Salvaging Allocator modifies the original Binary Buddy allocator while objects on the freelist have binary size, as in the original. When requested to allocate an object of block size (N bytes) where N is not a power of 2 (in the below example is 9), the algorithm first obtains a binary block B of the smallest size that can accomodate N, then splits B into one N-sized object (which is returned to the caller), and smaller binary fragments whose sizes sum exactly to the leftover space within B.

This splitting is done right-to-left, with bigger fragments at the right (higher addresses) and smaller fragments at the left (lower addresses). These binary fragments are put on the freelists where they are available for subsequent allocation. In order to prevent them from being merged with (part of) the N-byte object, they are marked as having a maximum permissible size equal to their actual size when they are first created. They may be subsequently split further but they cannot be merged to a larger size until their maximum permissible size is changed.


When an object is released, it is similarly decomposed into binary fragments, and each of these fragments put onto the freelists and merged with free buddies. This time the decomposition works from right to left but with smaller binary fragments at the right and larger ones at the left.

When freeing an object, if its buddy is to its right (at a higher address) and is not free, then the buddy's maximum permissible size is set to the freed object's maximum permissible size. This indicates that when the buddy is subsequently freed, it may be merged to a higher size. This strategy is sufficient to guarantee that all released objects will be coalesced with their buddies regardless of the order in which they are deallocated.








Alignment Property of Salvaging Allocator

The alignment in the Salvaging Allocator fully benefits from the original Binary Buddy allocator, meaning a memory address (a) of data is aligned when (a) is a multiple of power of 2 bytes. And when the lowest k bits of address are 0, the memory address is aligned on the 2k boundary.

The alignment increases the system’s performance during data access and all storage devices benefit from aligned addresses. Virtually all storage devices and memory systems read and write large blocks using aligned addresses. The Salvaging Allocator performs remarkably by naturally forcing all allocations to lie on aligned addresses.




REAL-TIME Allocator

In a real-time allocator, the worst-case execution time for memory allocation and deallocation is guaranteed to be greater than a fixed time.


Detecting Memory Leaks

The algorithm also permits a very lightweight test for full release of storage (no memory leaks) at program shutdown (or any point at which all objects should be released).

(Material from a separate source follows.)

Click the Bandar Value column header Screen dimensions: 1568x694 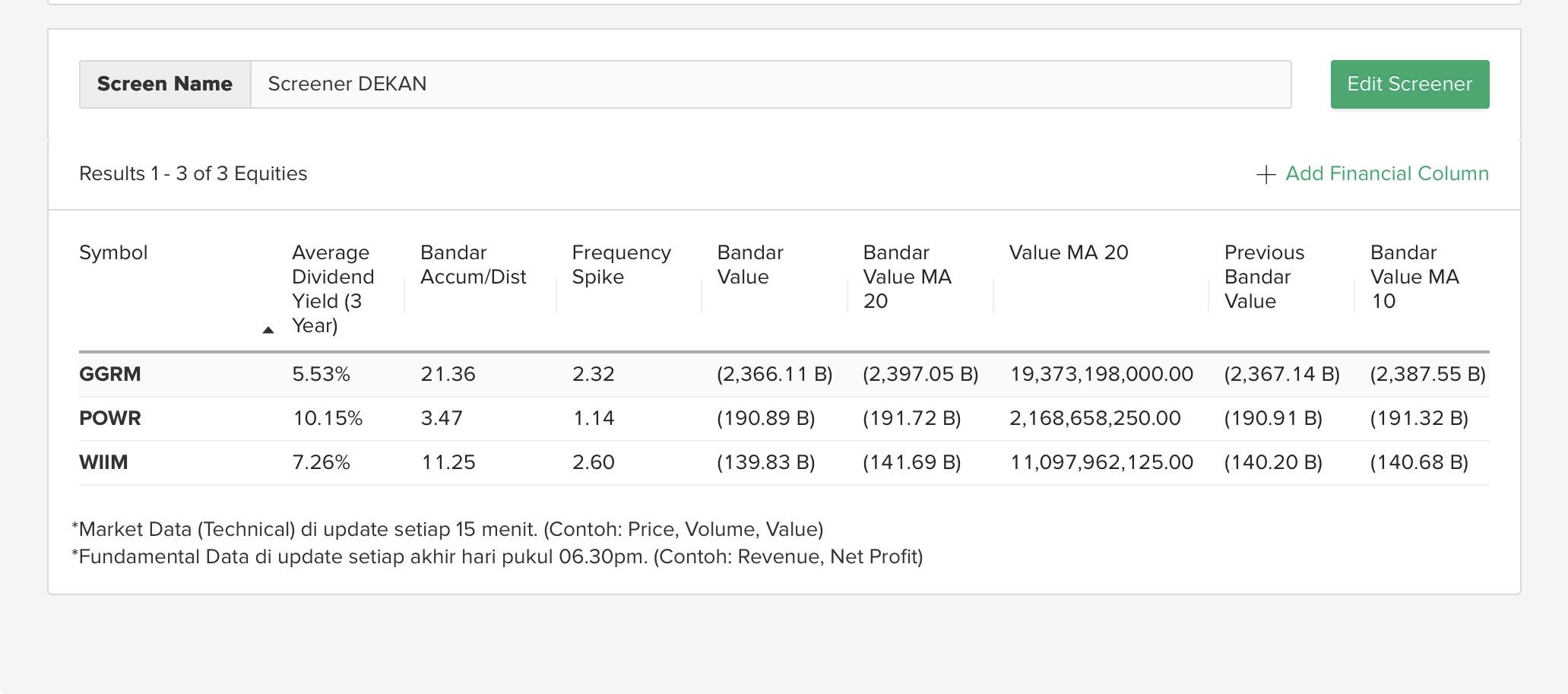[749, 265]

By counting the number of blocks returned by OS malloc, verifying that this number of blocks is on the freelist and each one is at full size, we can safely conclude that there is no leaked storage. There is essentially no overhead during allocation and deallocation needed to support this; only the count of calls to OS malloc is required beyond the information stored in the blocks and freelists.

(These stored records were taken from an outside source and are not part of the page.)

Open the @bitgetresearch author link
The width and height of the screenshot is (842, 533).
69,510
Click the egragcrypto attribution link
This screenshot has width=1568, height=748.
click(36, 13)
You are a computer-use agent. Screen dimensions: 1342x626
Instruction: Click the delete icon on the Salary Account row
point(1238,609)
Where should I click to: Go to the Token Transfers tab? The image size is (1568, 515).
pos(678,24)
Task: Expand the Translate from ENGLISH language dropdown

Overall, Salvaging Allocator provides a real-time allocator that supports arbitrary request sizes, high alignment, and internal fragmentation bounded by a constant, with the same time and space bounds as the original Binary Buddy allocator.



The Salvaging Allocator is patented. See US Patent 10,606,741 and Google Patents. It is made available under a hybrid end-user license agreement: either the GPLAv3 or a standard commercial license.